* _Raw data_:

*** Block opens ***

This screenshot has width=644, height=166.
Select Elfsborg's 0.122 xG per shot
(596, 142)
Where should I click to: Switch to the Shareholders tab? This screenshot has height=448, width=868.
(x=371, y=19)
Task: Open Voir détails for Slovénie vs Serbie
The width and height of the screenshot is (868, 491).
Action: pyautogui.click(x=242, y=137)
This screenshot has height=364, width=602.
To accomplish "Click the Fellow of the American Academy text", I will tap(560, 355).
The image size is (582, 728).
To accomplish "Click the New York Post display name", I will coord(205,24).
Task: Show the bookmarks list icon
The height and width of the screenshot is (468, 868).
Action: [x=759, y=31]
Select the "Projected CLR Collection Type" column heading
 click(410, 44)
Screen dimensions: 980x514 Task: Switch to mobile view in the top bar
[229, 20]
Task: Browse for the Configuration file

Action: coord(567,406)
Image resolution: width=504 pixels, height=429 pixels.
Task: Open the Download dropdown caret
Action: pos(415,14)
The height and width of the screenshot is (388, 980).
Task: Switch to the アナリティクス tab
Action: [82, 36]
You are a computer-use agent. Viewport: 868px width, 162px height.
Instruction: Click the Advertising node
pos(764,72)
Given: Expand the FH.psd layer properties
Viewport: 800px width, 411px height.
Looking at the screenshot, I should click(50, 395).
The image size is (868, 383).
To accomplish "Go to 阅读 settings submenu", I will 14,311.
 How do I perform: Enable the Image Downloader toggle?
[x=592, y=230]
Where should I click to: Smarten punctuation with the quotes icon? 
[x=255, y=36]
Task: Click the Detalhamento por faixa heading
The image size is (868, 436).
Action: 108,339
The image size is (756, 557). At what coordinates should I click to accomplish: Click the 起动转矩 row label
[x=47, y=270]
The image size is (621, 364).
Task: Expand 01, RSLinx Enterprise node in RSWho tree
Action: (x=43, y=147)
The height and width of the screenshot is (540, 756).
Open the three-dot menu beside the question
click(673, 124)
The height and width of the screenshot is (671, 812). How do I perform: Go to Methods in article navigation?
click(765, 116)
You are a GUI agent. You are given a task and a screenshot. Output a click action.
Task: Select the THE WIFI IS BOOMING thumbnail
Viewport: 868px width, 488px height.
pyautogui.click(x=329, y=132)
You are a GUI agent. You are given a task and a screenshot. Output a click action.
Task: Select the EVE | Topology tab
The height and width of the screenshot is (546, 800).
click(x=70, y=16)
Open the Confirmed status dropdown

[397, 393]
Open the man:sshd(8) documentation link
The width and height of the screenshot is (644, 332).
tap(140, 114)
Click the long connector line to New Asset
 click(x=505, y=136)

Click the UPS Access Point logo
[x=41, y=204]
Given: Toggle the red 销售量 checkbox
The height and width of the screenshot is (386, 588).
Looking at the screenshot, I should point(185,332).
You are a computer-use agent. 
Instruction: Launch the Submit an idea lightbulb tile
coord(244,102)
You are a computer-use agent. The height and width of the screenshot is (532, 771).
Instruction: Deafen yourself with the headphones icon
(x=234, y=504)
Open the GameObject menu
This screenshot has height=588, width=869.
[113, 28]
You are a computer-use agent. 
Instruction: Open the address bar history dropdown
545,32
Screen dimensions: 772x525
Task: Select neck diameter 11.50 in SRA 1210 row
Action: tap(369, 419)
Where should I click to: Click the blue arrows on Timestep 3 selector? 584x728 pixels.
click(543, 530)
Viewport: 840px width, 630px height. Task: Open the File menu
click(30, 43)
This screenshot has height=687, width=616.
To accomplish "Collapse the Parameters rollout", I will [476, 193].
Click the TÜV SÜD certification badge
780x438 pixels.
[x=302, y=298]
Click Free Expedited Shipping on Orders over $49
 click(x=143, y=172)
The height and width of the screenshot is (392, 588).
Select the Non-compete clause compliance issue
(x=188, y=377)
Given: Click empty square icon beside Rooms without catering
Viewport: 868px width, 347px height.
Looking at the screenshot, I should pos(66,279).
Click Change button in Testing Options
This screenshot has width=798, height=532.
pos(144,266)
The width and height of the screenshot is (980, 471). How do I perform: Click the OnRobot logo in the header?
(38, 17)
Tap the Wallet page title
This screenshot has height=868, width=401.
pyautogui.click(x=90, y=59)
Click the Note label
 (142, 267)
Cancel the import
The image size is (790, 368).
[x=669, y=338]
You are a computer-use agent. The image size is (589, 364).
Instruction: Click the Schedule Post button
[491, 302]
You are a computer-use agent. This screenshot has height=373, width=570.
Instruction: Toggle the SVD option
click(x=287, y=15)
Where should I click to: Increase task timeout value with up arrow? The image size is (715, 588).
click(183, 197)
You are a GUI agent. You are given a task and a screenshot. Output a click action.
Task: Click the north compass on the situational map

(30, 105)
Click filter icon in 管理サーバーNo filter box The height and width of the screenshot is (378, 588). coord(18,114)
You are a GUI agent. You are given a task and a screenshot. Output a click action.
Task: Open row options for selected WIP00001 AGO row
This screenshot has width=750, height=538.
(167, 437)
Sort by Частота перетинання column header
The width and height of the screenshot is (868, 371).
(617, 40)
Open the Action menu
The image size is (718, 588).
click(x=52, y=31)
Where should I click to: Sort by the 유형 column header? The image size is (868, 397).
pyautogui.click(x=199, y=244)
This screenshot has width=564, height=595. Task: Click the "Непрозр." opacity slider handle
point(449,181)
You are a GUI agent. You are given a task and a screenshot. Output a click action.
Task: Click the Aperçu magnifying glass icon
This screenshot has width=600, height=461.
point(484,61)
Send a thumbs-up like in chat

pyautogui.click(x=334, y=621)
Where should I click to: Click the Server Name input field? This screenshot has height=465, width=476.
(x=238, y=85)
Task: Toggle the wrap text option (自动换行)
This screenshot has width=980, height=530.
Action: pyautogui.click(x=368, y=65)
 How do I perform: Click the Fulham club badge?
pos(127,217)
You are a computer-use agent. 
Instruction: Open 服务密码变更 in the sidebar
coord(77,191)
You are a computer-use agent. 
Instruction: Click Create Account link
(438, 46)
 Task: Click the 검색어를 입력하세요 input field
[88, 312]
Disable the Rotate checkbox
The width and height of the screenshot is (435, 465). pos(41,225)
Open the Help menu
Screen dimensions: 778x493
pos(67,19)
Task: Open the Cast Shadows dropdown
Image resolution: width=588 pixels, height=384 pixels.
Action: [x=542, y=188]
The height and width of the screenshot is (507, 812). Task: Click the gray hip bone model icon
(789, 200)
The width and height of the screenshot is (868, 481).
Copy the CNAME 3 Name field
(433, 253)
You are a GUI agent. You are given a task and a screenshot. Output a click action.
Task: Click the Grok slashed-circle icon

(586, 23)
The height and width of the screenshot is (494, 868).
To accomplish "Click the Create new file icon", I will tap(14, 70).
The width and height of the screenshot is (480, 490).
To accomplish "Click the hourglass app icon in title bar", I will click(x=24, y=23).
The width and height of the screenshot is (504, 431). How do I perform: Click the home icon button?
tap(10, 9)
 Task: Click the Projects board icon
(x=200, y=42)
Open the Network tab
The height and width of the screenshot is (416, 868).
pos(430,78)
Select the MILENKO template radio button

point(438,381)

*** Block closes ***

* _About this exercise_:
Throughout the material above, find each line with "text" and return it.

* _Answer space_:
To accomplish "Click the Fellow of the American Academy text", I will tap(560, 355).
Task: Toggle the wrap text option (自动换行)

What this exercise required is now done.